In 1995 I was invited to report the Florida Open All-Age Championship. I reported it then and have every year since, plus many other great trials through the years. Now at eighty three I report only the Florida plus when asked the Virginia Amateur, including its 100 Anniversary Celebration this spring, a special honor. And my reporting has led to a second career (albeit not a lucrative one), writing and self-publishing bird dog tales, fiction and non.

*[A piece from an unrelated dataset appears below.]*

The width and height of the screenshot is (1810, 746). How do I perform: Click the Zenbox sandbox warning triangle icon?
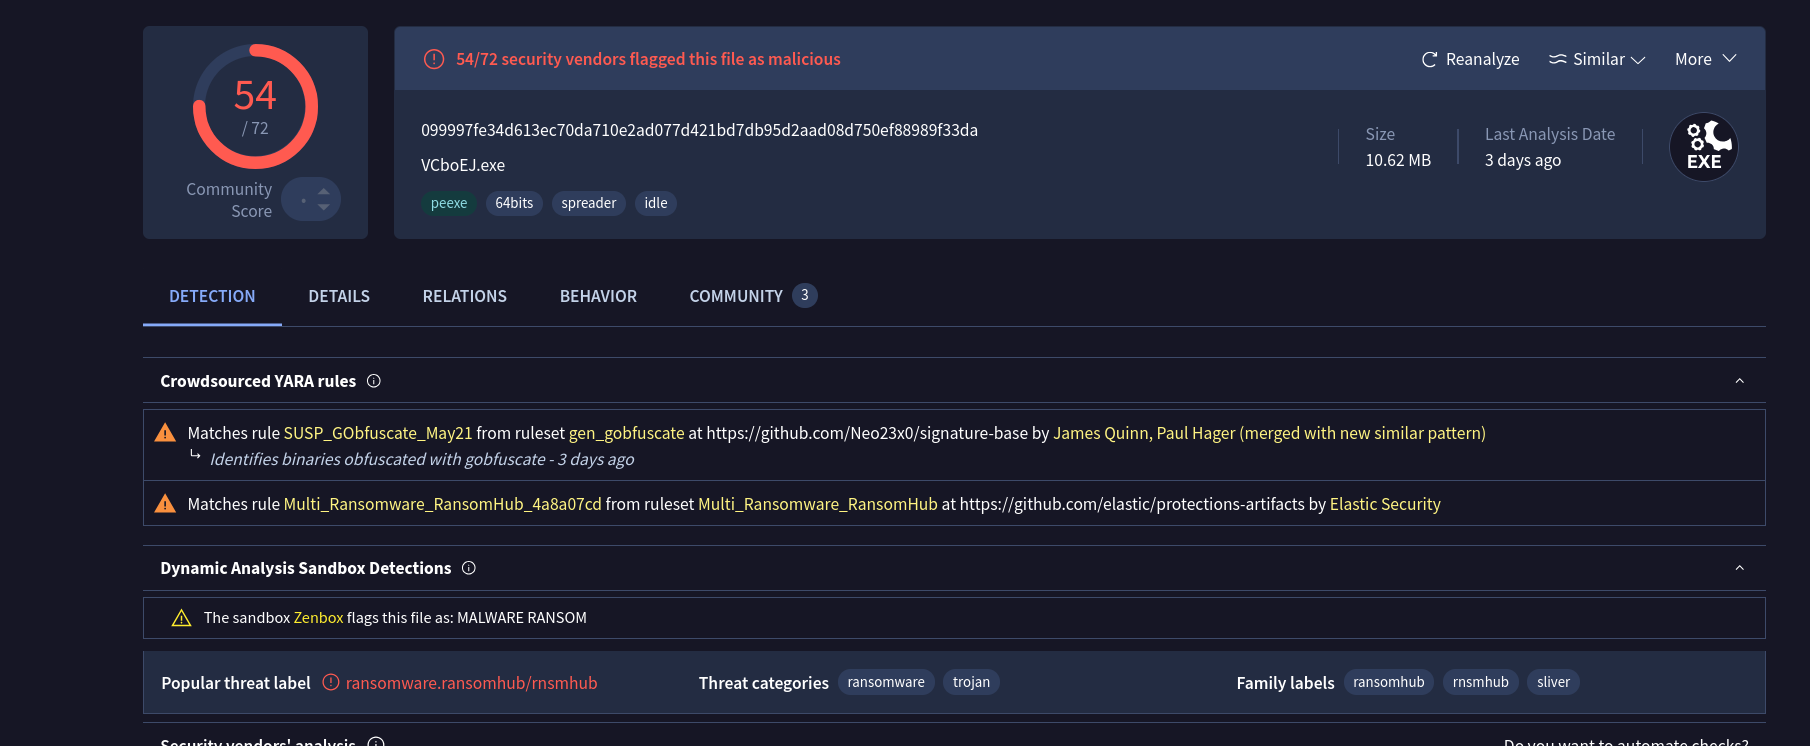[181, 618]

You cannot watch a bird dog work and worry. That very simply is what bird dogs have meant to me. My escape from worry, a gift beyond measure. As reporter I have watched the best dogs in the world, year after year, at Chinquapin, the Livingston Place (for me and many others, always “Dixie”), Sedgefields (East and West), Coney Lake, Paducah, Columbus ND, Killdeer Plains, McFarlin Ingersoll Ranch, Chickasaw and Abigail, Sehoy and Cut-a-Whiskie Farm.

So what do I owe bird dogs? My sanity. They have provided my escape from the everyday cares of this crazy, modern world. And most of my significant clients, who share my love of bird dogs. Plus many friends, though Father Time is taking too many of these away, like my dear friend Luke Weaver with whom I shared so many laughs around bird dogs.

And as a special bonus I have been privileged to watch my sons Scott and David and grandson Thomas (fifteen) become avid bird dog fans. My cup runs over.